▶ ЦЕЛЬ ЗАДАНИЯ
Можете дословно продублировать из заметки об аварии под Ревдой всё, что идет от слов «В октябре 2010 года 48-летняя» и ниже, вплоть до слов «в их сердцах.» включительно?

▶ ОТРЫВОК ТЕКСТА
Семьям погибших ребят отдали останки фуры

Людмила не называет Сунгатуллина ни по фамилии, ни по профессии, — никак. Говорит просто: «он», «у него», «ему». И не жалеет крепких слов.

Водитель фуры Ильшат Сунгатуллин, при столкновении с которой в октябре 2010 года погибли пятеро ревдинцев, может выйти на свободу уже в этом году. За все это время он не выплатил семьям погибших ни копейки

В октябре позапрошлого года назад в страшной аварии под Ревдой погибли пятеро молодых ребят. Еще один, 22-летний молодой здоровый парень Сергей Дьяков, стал инвалидом первой группы. Ребята на «девятке» возвращались из Екатеринбурга, и лоб в лоб столкнулись с большегрузом «MAN». Виновным в трагедии суд признал 48-летнего дальнобойщика из Татарстана Ильшата Сунгатуллина, находившегося за рулем фуры. Ему присудили 6 лет колонии-поселения и около 2 млн штрафа за всех шестерых. Сунгатуллин сидит. Но не платит. В пользу семей погибших ребят и инвалида Сережи остался только тот самый разбитый «MAN». Но и он, похоже, уйдет за копейки.

В октябре 2010 года 48-летняя Людмила Мясникова потеряла единственную дочь. Тома была самой красивой, умной, нежной и дорогой девочкой на свете. Она не оставила родителям внука или внучку, ничего, кроме вещей, фотографий, видеозаписей и не затягивающихся кровавых ран в их сердцах.

Они, эти шестеро, в тот злосчастный вечер возвращавшиеся домой из боулинга, были тесно связаны по-родственному и дружески: Тома Мясникова, Сережа Дьяков, Игорь Иванов и Таня Кибардина — родные по крови, Надя Куртеева — девушка Игоря, Рустам Малихов — давний и близкий друг. В тот вечер они возвращались домой веселые и счастливые в своей молодости, здоровье, дружбе. Они не знали, что через какой-нибудь час их семьи осиротеют — Рустам и Тома были единственными детьми своих родителей, а Таню и Игоря растила бабушка.

▶ ИСХОДНЫЕ ДАННЫЕ

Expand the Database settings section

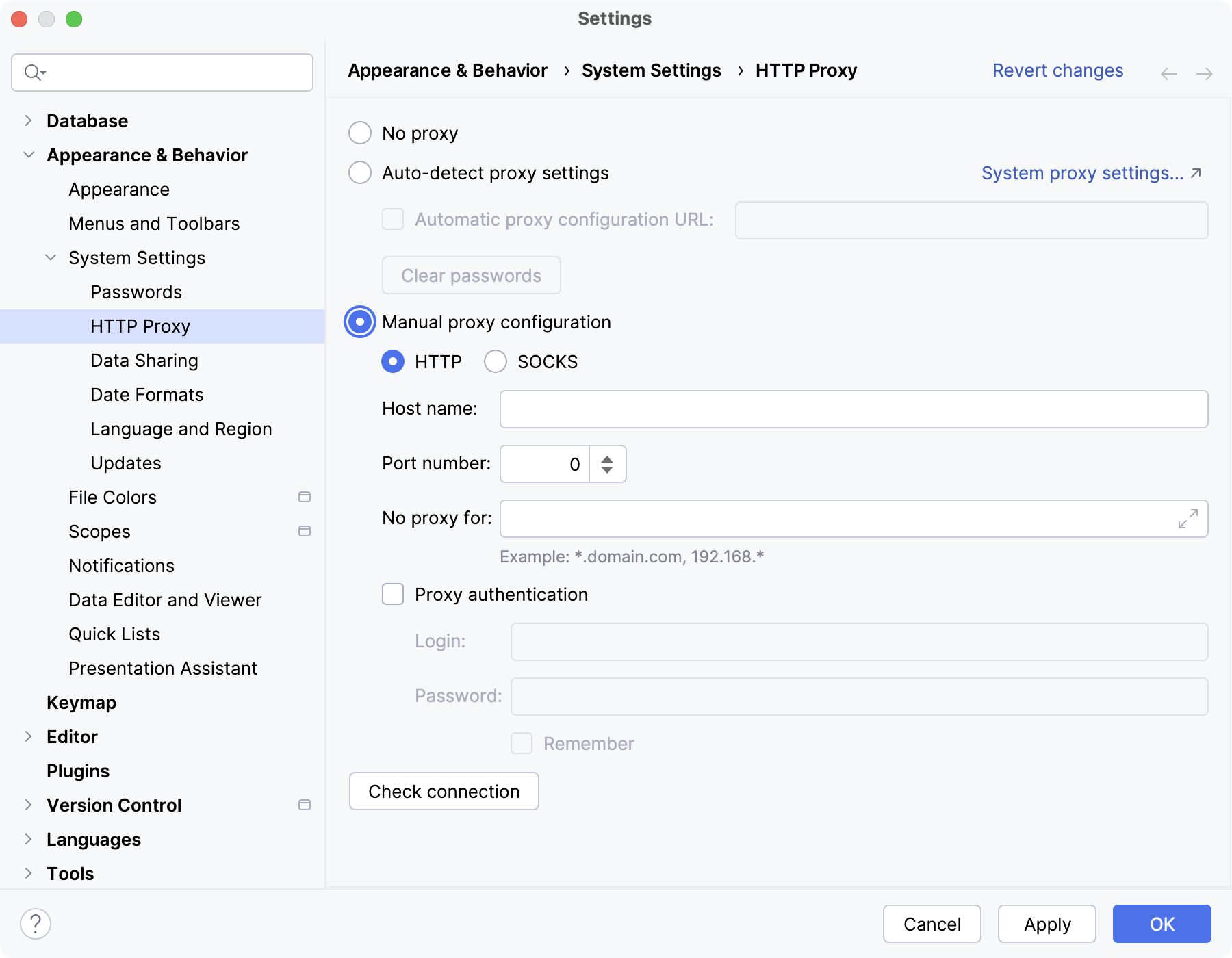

▶ ОТВЕТ К ЗАДАНИЮ
В октябре 2010 года 48-летняя Людмила Мясникова потеряла единственную дочь. Тома была самой красивой, умной, нежной и дорогой девочкой на свете. Она не оставила родителям внука или внучку, ничего, кроме вещей, фотографий, видеозаписей и не затягивающихся кровавых ран в их сердцах.